BAGHDAD, 11 November 2004 — US and Iraqi forces appeared close to gaining full control of the rebel town of Fallujah after a second day of heavy fighting in which the US and its allies lost 10 men and claimed to have killed over 300 insurgents.
Moving from west, north and east of the city, the 6,500-strong US force backed by 2,000 Iraqi Special Forces, swept its way south toward the Euphrates to complete its control of the city.
By noon yesterday an Iraqi unit had captured a district of the city that had become a no-go area after the insurgents seized it last April. There, the Iraqis found what one officer described as “a torture and slaughter house”.
“It was here that many hostages were interrogated, tortured, and then had their heads chopped off,” he said.
It was not clear whether or not the captured buildings, including two mosques and a deserted shopping center had served as the headquarters of the Jordanian terror mastermind Abu-Mussab Al-Zarqawi who is alleged to be leading the non-Iraqi Arab fighters in Iraq.
But as Fallujah appeared to be falling to the US-Iraq force, insurgents appeared to be slipping out of the city to initiate attacks elsewhere.
Insurgents were reported to have attacked and engaged US troops and Iraqi Army and police units in half a dozen localities in the so-called Sunni Triangle, including Baqubah, Ramadi, Samarra, Haditha, Dura, and Balad.

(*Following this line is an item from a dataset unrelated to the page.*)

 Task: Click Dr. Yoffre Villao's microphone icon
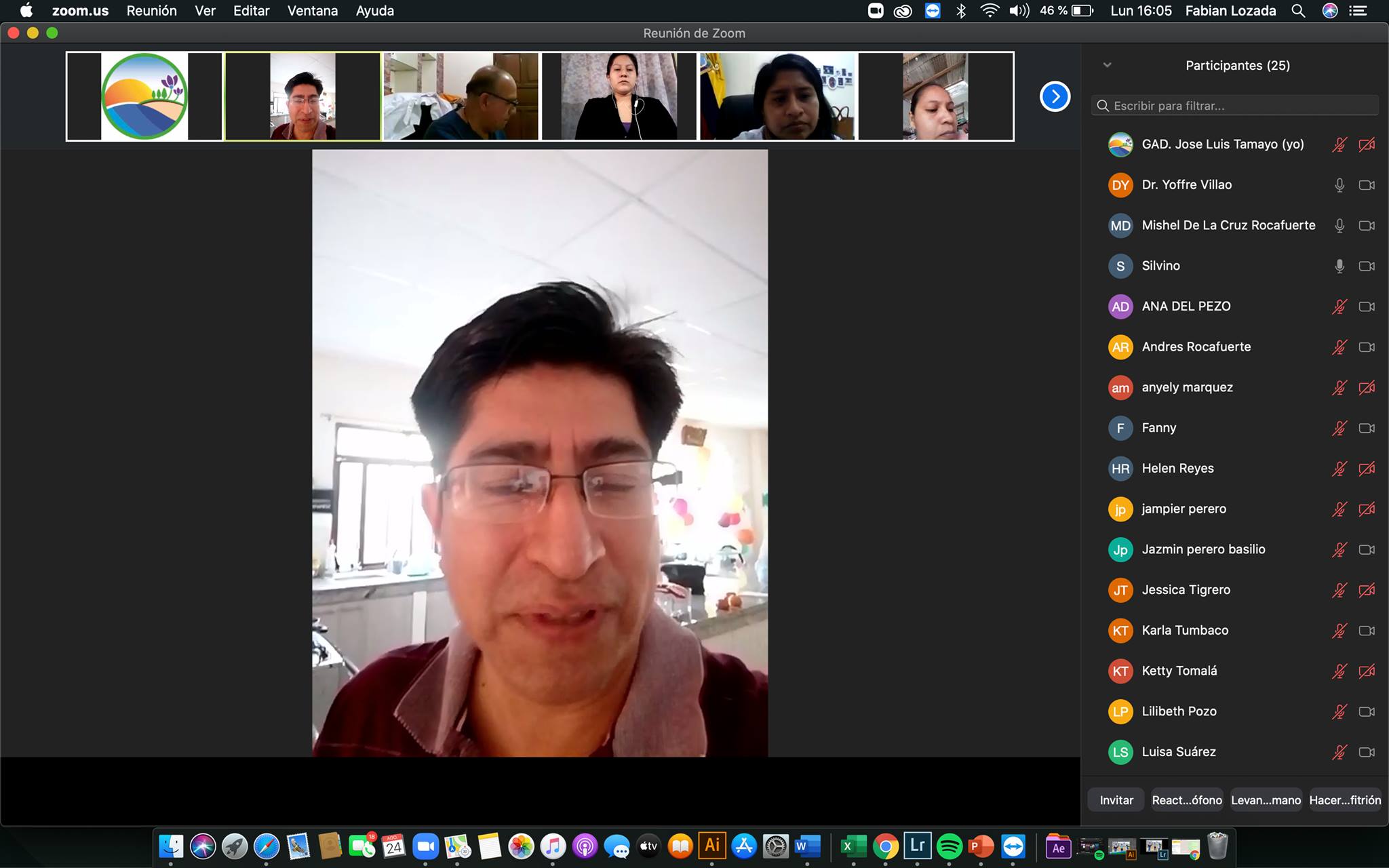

There were also bomb and suicide attacks in Baghdad, Karbala and Mosul.
In Baghdad, terrorists struck by kidnapping a cousin of Prime Minister Iyad Allawi and two other of his relatives. Allawi, however, told the Arab television channel Al-Arabiya that he was determined to “clean Fallujah” which had become a running sore in Iraq’s body.
The terrorists called on Allawi to halt the Fallujah operations and release all Iraqi prisoners or risk having the hostages put to death in 48 hours
“It is like hell here,” a Fallujah resident said over a satellite telephone. “The Americans are moving with a sea of fire ahead of them.”

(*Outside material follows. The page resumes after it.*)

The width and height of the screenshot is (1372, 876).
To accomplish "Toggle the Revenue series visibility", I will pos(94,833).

US commanders, however, said the operation, codenamed “Phantom Fury” was ahead of schedule, and that the coalition force was facing a much lighter resistance than expected.
They also said that large numbers of insurgents had surrendered while many others, including non-Iraqi fighters, had been captured.
In Baghdad, Charles Duleffer, head of the coalition’s weapons inspection team, escaped a car bomb attack that wounded two of his bodyguards.
The Fallujah insurgents appeared to have adopted the “melt away” tactic often used by guerrillas against superior forces in urban warfare.
The tactic would have some insurgents to hide their weapons and weave into the non-combatant population. At the same time the elite fighters slip out of the area of conflict to regroup and attack elsewhere.
Finally, some guerrillas allow themselves to be captured but pretend to be noncombatant civilians.
Allawi had estimated the number of insurgents in Fallujah at around 3,000. But most reports yesterday indicated that the number might have been closer to 1,500 with large numbers of insurgents having slipped out of the city before the assault started.
The number of civilians left in the city was also much smaller than the estimated 60,000.
US and Iraqi military spokesmen claimed that civilian casualties had been much lighter than feared.